Attractive Metadata Attack: Inducing LLM Agents to Invoke Malicious Tools
Kanghua Mo 1, Li Hu 2, Yucheng Long 1, Zhihao Li 1
Published on arXiv
2508.02110
Insecure Plugin Design
OWASP LLM Top 10 — LLM07
Key Finding
AMA achieves 81–95% attack success rates across ten tool-calling scenarios and four representative LLM agents while causing significant privacy leakage and evading prompt-level defenses, auditor-based detection, and MCP protocols.

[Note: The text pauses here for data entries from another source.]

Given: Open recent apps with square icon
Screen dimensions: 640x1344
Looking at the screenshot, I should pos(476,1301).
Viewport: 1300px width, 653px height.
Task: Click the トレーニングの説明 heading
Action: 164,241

Attractive Metadata Attack (AMA)
Novel technique introduced
Large language model (LLM) agents have demonstrated remarkable capabilities in complex reasoning and decision-making by leveraging external tools. However, this tool-centric paradigm introduces a previously underexplored attack surface, where adversaries can manipulate tool metadata -- such as names, descriptions, and parameter schemas -- to influence agent behavior. We identify this as a new and stealthy threat surface that allows malicious tools to be preferentially selected by LLM agents, without requiring prompt injection or access to model internals. To demonstrate and exploit this vulnerability, we propose the Attractive Metadata Attack (AMA), a black-box in-context learning framework that generates highly attractive but syntactically and semantically valid tool metadata through iterative optimization. The proposed attack integrates seamlessly into standard tool ecosystems and requires no modification to the agent's execution framework. Extensive experiments across ten realistic, simulated tool-use scenarios and a range of popular LLM agents demonstrate consistently high attack success rates (81\%-95\%) and significant privacy leakage, with negligible impact on primary task execution. Moreover, the attack remains effective even against prompt-level defenses, auditor-based detection, and structured tool-selection protocols such as the Model Context Protocol, revealing systemic vulnerabilities in current agent architectures. These findings reveal that metadata manipulation constitutes a potent and stealthy attack surface. Notably, AMA is orthogonal to injection attacks and can be combined with them to achieve stronger attack efficacy, highlighting the need for execution-level defenses beyond prompt-level and auditor-based mechanisms. Code is available at https://github.com/SEAIC-M/AMA.
Key Contributions
- Introduces the Attractive Metadata Attack (AMA), the first attack that manipulates tool metadata (name, description, parameter schema) — rather than prompts or model internals — to induce LLM agents to preferentially invoke malicious tools.
- Formulates metadata crafting as a state-action-value optimization problem using iterative in-context learning with three supporting mechanisms: generation traceability, weighted value evaluation, and batch generation.
- Demonstrates 81–95% attack success rates across ten tool-use scenarios and four LLM agents, with effectiveness maintained against prompt-level defenses, auditor-based detection, and MCP-structured protocols.